- [Data for this exercise]
==============================
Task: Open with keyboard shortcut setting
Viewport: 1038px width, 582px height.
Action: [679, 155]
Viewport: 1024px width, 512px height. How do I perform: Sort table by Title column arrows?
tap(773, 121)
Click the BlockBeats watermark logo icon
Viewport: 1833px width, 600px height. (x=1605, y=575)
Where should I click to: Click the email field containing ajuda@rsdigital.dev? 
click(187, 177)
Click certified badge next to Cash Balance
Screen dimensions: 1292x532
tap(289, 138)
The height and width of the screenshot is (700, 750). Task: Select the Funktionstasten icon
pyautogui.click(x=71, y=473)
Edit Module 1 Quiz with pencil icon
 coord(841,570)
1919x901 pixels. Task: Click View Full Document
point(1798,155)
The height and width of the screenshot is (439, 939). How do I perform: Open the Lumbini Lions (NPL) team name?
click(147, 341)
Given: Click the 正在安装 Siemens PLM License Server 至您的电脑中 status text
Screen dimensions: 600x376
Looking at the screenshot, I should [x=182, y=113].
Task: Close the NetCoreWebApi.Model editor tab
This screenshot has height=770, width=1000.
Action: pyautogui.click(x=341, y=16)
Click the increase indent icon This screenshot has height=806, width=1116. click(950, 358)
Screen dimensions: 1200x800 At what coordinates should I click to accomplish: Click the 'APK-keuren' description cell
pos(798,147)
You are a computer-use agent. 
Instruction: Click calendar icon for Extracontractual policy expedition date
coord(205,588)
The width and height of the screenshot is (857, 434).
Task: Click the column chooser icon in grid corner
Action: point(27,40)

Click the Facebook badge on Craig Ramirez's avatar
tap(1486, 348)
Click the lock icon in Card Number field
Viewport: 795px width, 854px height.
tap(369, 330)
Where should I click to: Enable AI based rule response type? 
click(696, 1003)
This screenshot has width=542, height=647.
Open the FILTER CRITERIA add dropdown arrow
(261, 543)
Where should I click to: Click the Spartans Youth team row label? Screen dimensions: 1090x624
==============================
- [To do] In the listing above, find the line holding "Where should I click to: Click the email" and the line holding "Click the lock icon in Card Number field", then output those two lines and every line between them exactly.

- [Response for this exercise]
Where should I click to: Click the email field containing ajuda@rsdigital.dev? 
click(187, 177)
Click certified badge next to Cash Balance
Screen dimensions: 1292x532
tap(289, 138)
The height and width of the screenshot is (700, 750). Task: Select the Funktionstasten icon
pyautogui.click(x=71, y=473)
Edit Module 1 Quiz with pencil icon
 coord(841,570)
1919x901 pixels. Task: Click View Full Document
point(1798,155)
The height and width of the screenshot is (439, 939). How do I perform: Open the Lumbini Lions (NPL) team name?
click(147, 341)
Given: Click the 正在安装 Siemens PLM License Server 至您的电脑中 status text
Screen dimensions: 600x376
Looking at the screenshot, I should [x=182, y=113].
Task: Close the NetCoreWebApi.Model editor tab
This screenshot has height=770, width=1000.
Action: pyautogui.click(x=341, y=16)
Click the increase indent icon This screenshot has height=806, width=1116. click(950, 358)
Screen dimensions: 1200x800 At what coordinates should I click to accomplish: Click the 'APK-keuren' description cell
pos(798,147)
You are a computer-use agent. 
Instruction: Click calendar icon for Extracontractual policy expedition date
coord(205,588)
The width and height of the screenshot is (857, 434).
Task: Click the column chooser icon in grid corner
Action: point(27,40)

Click the Facebook badge on Craig Ramirez's avatar
tap(1486, 348)
Click the lock icon in Card Number field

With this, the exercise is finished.